I want to write a struct that borrows its field such as,

struct SomeStruct {
     v: i32,
}
struct Example {
     a: SomeStruct,
     b: SomeStruct,
}

impl Example {
    fn swap(mut self) { // using mut sef to borrow fields
        let tmp = self.a;
        self.a = self.b;
        self.b = tmp;
    }
}

fn main() {
    let x = Example {
        a: SomeStruct { v: 0 },
        b: SomeStruct { v: 1 },
    };
    x.swap();
    x.swap(); // compiler error: use of moved value
}

I understand an error for last line, and changing swap to return self and changing x mutable and reassign solves the error.

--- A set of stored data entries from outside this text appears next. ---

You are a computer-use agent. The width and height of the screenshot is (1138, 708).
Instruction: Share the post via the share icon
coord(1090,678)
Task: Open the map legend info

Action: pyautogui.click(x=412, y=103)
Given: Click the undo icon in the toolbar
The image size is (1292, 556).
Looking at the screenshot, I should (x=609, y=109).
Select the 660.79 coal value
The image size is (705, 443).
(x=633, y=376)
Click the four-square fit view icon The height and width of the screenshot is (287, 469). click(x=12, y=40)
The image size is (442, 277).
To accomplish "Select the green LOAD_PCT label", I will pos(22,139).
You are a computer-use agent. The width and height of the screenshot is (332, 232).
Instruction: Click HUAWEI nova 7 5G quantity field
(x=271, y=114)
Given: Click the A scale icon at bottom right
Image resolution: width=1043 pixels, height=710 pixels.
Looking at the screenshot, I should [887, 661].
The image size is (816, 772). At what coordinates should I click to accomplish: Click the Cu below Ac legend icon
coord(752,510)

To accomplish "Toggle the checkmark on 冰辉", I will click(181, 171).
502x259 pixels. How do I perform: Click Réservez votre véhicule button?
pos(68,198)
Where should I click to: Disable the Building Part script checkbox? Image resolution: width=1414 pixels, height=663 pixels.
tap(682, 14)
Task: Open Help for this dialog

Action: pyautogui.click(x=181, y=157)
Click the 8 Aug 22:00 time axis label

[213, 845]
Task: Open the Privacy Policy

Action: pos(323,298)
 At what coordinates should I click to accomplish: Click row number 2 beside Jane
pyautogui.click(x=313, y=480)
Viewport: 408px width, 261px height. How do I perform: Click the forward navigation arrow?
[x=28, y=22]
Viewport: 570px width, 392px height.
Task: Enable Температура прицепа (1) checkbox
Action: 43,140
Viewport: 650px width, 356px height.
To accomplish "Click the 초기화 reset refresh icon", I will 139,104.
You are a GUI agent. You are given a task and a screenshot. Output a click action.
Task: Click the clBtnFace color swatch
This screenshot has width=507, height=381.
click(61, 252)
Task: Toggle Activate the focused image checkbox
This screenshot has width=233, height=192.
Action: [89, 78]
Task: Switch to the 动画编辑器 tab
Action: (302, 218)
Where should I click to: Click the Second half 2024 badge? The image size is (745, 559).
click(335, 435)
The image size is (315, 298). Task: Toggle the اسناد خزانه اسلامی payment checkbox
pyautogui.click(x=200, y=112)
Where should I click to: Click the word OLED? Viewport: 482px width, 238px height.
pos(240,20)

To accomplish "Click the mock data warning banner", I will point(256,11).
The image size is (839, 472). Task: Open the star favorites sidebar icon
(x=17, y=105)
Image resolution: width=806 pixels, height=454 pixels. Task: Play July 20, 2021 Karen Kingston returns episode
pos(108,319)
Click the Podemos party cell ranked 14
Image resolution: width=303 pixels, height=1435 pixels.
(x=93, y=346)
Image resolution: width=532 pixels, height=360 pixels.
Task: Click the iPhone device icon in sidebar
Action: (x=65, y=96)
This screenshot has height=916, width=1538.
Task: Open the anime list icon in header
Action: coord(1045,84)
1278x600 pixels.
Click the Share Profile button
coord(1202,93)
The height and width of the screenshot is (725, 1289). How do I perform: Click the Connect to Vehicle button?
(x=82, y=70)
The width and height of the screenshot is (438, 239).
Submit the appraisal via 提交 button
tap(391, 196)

But my actual code has a struct with Example like field.
Do I need “bollow and return” again?
I feel something wrong about my thought.


#2

Taking self by value, like self or mut self moves ownership and stops you being able to access it any more. If you want to mutate without losing control, a mutable reference like &mut self is required, and then you’ll need to be careful about how the swap is performed. The easiest and best way is via std::mem::swap (that and replace are extremely useful functions).


#3

Swap was an example, but it is the first time for me to hear about mem::swap and mem::replace!
Maybe I can solve my problem.

Thank you!


#4

Since the function is swap(mut self) doesn’t that mean after the first call to swap() that the object is destroyed? It’s basically passing “x” into swap swap() and swap doesn’t return it, therefor swap must destroy it?


#5

I do not understand what you are saying…
What I indicated at last in my first post is,

struct SomeStruct {
    v: i32,
}
struct Example {
    a: SomeStruct,
    b: SomeStruct,
}

impl Example {
    fn swap(mut self) -> Example { // using mut sef to borrow fields
        let tmp = self.a;
        self.a = self.b;
        self.b = tmp;
        self
    }
}

fn main() {
    let mut x = Example {
        a: SomeStruct { v: 0 },
        b: SomeStruct { v: 1 },
    };
    x = x.swap();
    x = x.swap(); // no error
}

#6

I think this is what you want:

use std::mem;

struct SomeStruct {
     v: i32,
}
struct Example {
     a: SomeStruct,
     b: SomeStruct,
}

impl Example {
    fn swap(&mut self) {
        mem::swap(&mut self.a, &mut self.b)
    }
}

fn main() {
    let mut x = Example {
        a: SomeStruct { v: 0 },
        b: SomeStruct { v: 1 },
    };
    x.swap();
    x.swap();
}

#7

Yes by passing in:

fn swap(mut self) -> Example {

instead of:

fn swap(&mut self) -> Example {

You are passing in the object, instead of a reference to the object. Which means you passed ownership of the object into the swap() method. Since the function is not returning the object, the object is “lost” when the function returns. When you pass in the mutable reference the function is just borrowing the object, and so it still exists once the function returns.